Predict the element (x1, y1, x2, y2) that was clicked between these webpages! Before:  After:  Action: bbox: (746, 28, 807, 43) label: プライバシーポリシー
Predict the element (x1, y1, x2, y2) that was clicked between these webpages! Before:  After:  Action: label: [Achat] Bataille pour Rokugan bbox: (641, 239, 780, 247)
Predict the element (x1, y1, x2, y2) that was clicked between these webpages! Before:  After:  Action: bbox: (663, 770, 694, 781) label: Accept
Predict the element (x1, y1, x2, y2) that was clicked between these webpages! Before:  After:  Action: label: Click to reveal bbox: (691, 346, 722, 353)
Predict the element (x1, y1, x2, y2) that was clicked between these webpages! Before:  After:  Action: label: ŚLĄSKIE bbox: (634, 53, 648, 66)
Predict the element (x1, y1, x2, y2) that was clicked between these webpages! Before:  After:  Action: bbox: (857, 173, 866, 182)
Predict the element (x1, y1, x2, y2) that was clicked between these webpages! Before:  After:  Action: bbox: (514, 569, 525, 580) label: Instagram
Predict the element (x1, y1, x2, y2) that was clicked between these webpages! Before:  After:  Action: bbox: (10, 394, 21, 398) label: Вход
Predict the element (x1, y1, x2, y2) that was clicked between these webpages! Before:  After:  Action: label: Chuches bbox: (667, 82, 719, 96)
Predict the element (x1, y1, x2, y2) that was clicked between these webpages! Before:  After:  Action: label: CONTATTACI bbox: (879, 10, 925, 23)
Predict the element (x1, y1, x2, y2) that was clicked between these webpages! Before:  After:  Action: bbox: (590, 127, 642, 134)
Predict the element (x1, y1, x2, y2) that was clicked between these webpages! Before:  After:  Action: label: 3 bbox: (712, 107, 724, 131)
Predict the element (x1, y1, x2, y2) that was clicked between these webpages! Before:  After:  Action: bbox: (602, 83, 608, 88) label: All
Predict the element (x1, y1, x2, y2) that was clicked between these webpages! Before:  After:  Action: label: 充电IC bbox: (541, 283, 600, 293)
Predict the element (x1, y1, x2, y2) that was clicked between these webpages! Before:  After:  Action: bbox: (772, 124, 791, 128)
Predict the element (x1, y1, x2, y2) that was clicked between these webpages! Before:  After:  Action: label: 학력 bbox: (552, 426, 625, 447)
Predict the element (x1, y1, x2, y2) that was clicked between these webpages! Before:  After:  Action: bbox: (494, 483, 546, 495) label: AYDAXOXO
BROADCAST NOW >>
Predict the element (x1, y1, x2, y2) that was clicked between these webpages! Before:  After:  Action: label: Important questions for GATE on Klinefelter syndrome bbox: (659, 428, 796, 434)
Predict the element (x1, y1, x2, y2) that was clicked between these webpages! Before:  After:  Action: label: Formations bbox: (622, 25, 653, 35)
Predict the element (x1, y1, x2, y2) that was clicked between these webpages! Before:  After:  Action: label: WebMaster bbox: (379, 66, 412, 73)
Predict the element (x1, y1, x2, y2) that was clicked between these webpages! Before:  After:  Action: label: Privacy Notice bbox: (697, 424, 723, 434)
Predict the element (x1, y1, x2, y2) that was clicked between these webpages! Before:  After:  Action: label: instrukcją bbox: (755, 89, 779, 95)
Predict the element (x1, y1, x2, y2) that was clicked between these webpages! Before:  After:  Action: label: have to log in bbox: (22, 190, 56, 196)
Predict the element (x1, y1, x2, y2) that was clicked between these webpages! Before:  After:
_ _ _ _
SET PROBLEM — Rewrite all of the material above, replacing "webpages" with "web pages" everywhere it appears and leaving everything else unchanged.

RESPONSE TO THE TASK —
Predict the element (x1, y1, x2, y2) that was clicked between these web pages! Before:  After:  Action: bbox: (746, 28, 807, 43) label: プライバシーポリシー
Predict the element (x1, y1, x2, y2) that was clicked between these web pages! Before:  After:  Action: label: [Achat] Bataille pour Rokugan bbox: (641, 239, 780, 247)
Predict the element (x1, y1, x2, y2) that was clicked between these web pages! Before:  After:  Action: bbox: (663, 770, 694, 781) label: Accept
Predict the element (x1, y1, x2, y2) that was clicked between these web pages! Before:  After:  Action: label: Click to reveal bbox: (691, 346, 722, 353)
Predict the element (x1, y1, x2, y2) that was clicked between these web pages! Before:  After:  Action: label: ŚLĄSKIE bbox: (634, 53, 648, 66)
Predict the element (x1, y1, x2, y2) that was clicked between these web pages! Before:  After:  Action: bbox: (857, 173, 866, 182)
Predict the element (x1, y1, x2, y2) that was clicked between these web pages! Before:  After:  Action: bbox: (514, 569, 525, 580) label: Instagram
Predict the element (x1, y1, x2, y2) that was clicked between these web pages! Before:  After:  Action: bbox: (10, 394, 21, 398) label: Вход
Predict the element (x1, y1, x2, y2) that was clicked between these web pages! Before:  After:  Action: label: Chuches bbox: (667, 82, 719, 96)
Predict the element (x1, y1, x2, y2) that was clicked between these web pages! Before:  After:  Action: label: CONTATTACI bbox: (879, 10, 925, 23)
Predict the element (x1, y1, x2, y2) that was clicked between these web pages! Before:  After:  Action: bbox: (590, 127, 642, 134)
Predict the element (x1, y1, x2, y2) that was clicked between these web pages! Before:  After:  Action: label: 3 bbox: (712, 107, 724, 131)
Predict the element (x1, y1, x2, y2) that was clicked between these web pages! Before:  After:  Action: bbox: (602, 83, 608, 88) label: All
Predict the element (x1, y1, x2, y2) that was clicked between these web pages! Before:  After:  Action: label: 充电IC bbox: (541, 283, 600, 293)
Predict the element (x1, y1, x2, y2) that was clicked between these web pages! Before:  After:  Action: bbox: (772, 124, 791, 128)
Predict the element (x1, y1, x2, y2) that was clicked between these web pages! Before:  After:  Action: label: 학력 bbox: (552, 426, 625, 447)
Predict the element (x1, y1, x2, y2) that was clicked between these web pages! Before:  After:  Action: bbox: (494, 483, 546, 495) label: AYDAXOXO
BROADCAST NOW >>
Predict the element (x1, y1, x2, y2) that was clicked between these web pages! Before:  After:  Action: label: Important questions for GATE on Klinefelter syndrome bbox: (659, 428, 796, 434)
Predict the element (x1, y1, x2, y2) that was clicked between these web pages! Before:  After:  Action: label: Formations bbox: (622, 25, 653, 35)
Predict the element (x1, y1, x2, y2) that was clicked between these web pages! Before:  After:  Action: label: WebMaster bbox: (379, 66, 412, 73)
Predict the element (x1, y1, x2, y2) that was clicked between these web pages! Before:  After:  Action: label: Privacy Notice bbox: (697, 424, 723, 434)
Predict the element (x1, y1, x2, y2) that was clicked between these web pages! Before:  After:  Action: label: instrukcją bbox: (755, 89, 779, 95)
Predict the element (x1, y1, x2, y2) that was clicked between these web pages! Before:  After:  Action: label: have to log in bbox: (22, 190, 56, 196)
Predict the element (x1, y1, x2, y2) that was clicked between these web pages! Before:  After:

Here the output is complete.